Após ato de vandalismo, Ministério da Integração fecha uma comporta da Transposição

Segundo nota enviada pela pasta, credores de construtora que fechou são suspeitos de terem quebrado equipamento e pichado estrutura

Além da pichação, houve danos nas mangueiras das comportas / Foto: Ministério da Integração Nacional/Divulgação

Além da pichação, houve danos nas mangueiras das comportas
Foto: Ministério da Integração Nacional/Divulgação

 O Ministério da Integração Nacional divulgou, neste domingho (8), que o canteiro de obras do trecho N1 do Eixo Norte da Transposição do Rio São Francisco foi invadido, no muncípio de Salgueiro, no Sertão de Pernambuco. Segundo nota enviada pelo órgão, foram causados danos nas mangueiras das comportas do Reservatório de Tucutu. A estrutura de controle do reservatório também foi pichada. A principal suspeita é que tanto a invsão quando as pichações foram feitas por fornecedores da empresa Mendes Jr, que havia sido contratada para executar a obra, mas não concluiu. O caso ocorreu na última sexta-feira (6).

Por conta dos danos nas mangueiras, houve um vazamento de óleo no Reservatório de Tucutu e as equipes técnicas do ministério fecharam a comporta que libera a ágia do Rio São Francisco para os canais. A pasta analisa as medidas legais cabíveis e está avaliando os prejuízos para que as comportas sejam reabertas.

A área afetada da obra é responsável pelo abastecimento de cerca de três mil pessoas de 17 comunidades. A construtora Emsa, líder do consórcio contratado via licitação para completar as obras do trecho N1, resgitrou um boletim de ocorrência.

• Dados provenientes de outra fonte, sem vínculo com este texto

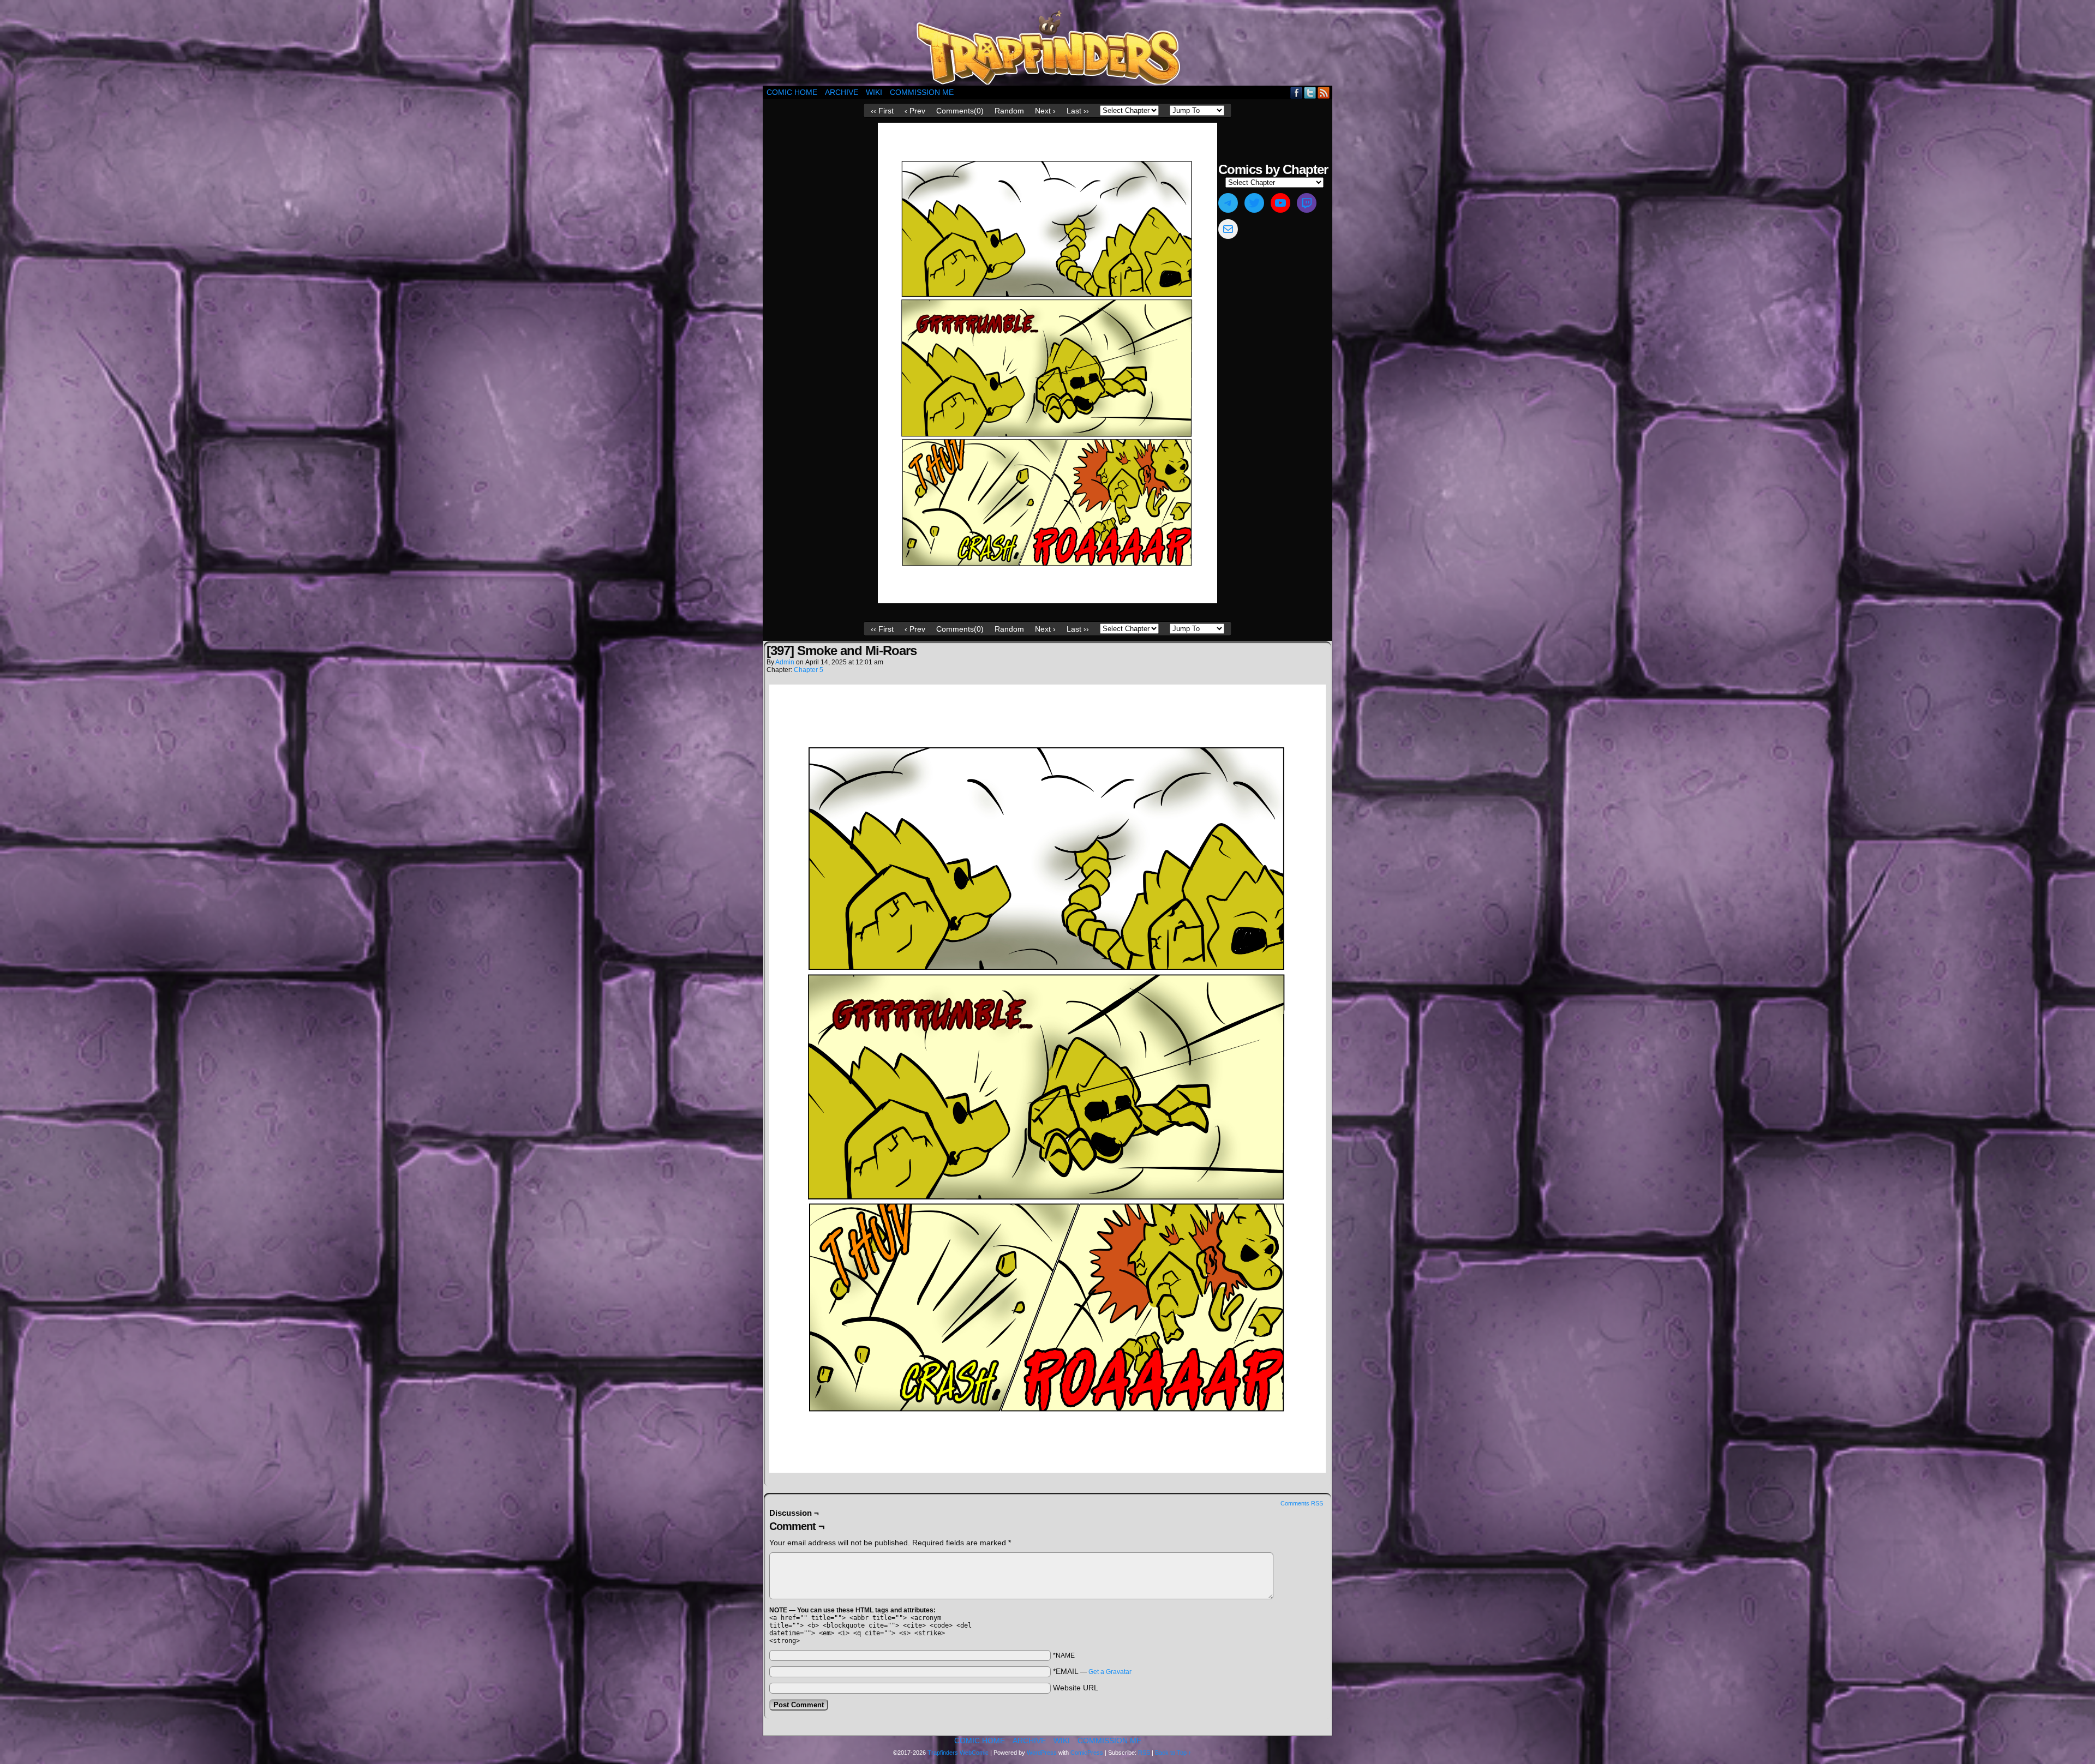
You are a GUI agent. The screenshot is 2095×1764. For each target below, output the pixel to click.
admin (784, 662)
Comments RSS (1301, 1503)
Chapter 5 (808, 670)
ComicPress (1086, 1752)
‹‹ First (882, 110)
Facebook (1296, 92)
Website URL (1075, 1687)
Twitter (1310, 92)
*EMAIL (1092, 1671)
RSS (1324, 92)
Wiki (874, 92)
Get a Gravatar (1110, 1672)
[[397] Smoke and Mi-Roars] (1047, 600)
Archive (841, 92)
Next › (1045, 110)
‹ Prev (915, 110)
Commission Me (922, 92)
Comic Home (792, 92)
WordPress (1042, 1752)
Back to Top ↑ (1173, 1752)
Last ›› (1078, 110)
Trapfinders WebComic (958, 1752)
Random (1009, 110)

“Há suspeitas de que a depredação possa ter sido liderada por comerciantes da região, que cobram dívidas da Construtora Mendes Jr. Segundo os credores, os débitos são da ordem de R$ 24 milhões. A empreiteira era a responsável pelas obras de implantação do trecho N1, mas foi obrigada a se afastar da obra após ter sido considerada inidônea pela CGU por estar envolvida nas investigações da Operação Lava Jato”, diz a nota enviada pelo ministério.

No mesmo texto, o Ministério da Integração Nacional informou que não há passivos nos contratos em relação à Mendes Jr. e que a empresa é que tem dívidas pendentes com o órgão. A dívida, que chega a R$ 200 milhões, é referente à readequação de preços e a penalidades contratuais.

AMEAÇAS

A pasta está impedida de saldar dívidas da construtora com os seus fornecedores porque trata-se de uma relação contratual entre empresas privadas. O ministério alega que realizou reuniões entre a construtora e os fornecedores, mas nenhum acordo foi firmado.

A nota do ministério informa, também, que os credores da Mendes Jr. têm feito ameaças a funcionários da pasta e do consórcio que está concluindo a obra. “As ameaças verbais são frequentes e agressivas. Se referem à intenção de fechar o prédio onde funciona a Coordenação do Eixo Norte e a Gerenciadora, instalados em Salgueiro, invadir e paralisar o canteiro da empreiteira Emsa, assim como das suas subcontratadas, fechar a BR 116 no trecho em frente aos escritórios da Coordenação e e depredar o canal e as obras em funcionamento”, acrescenta o texto.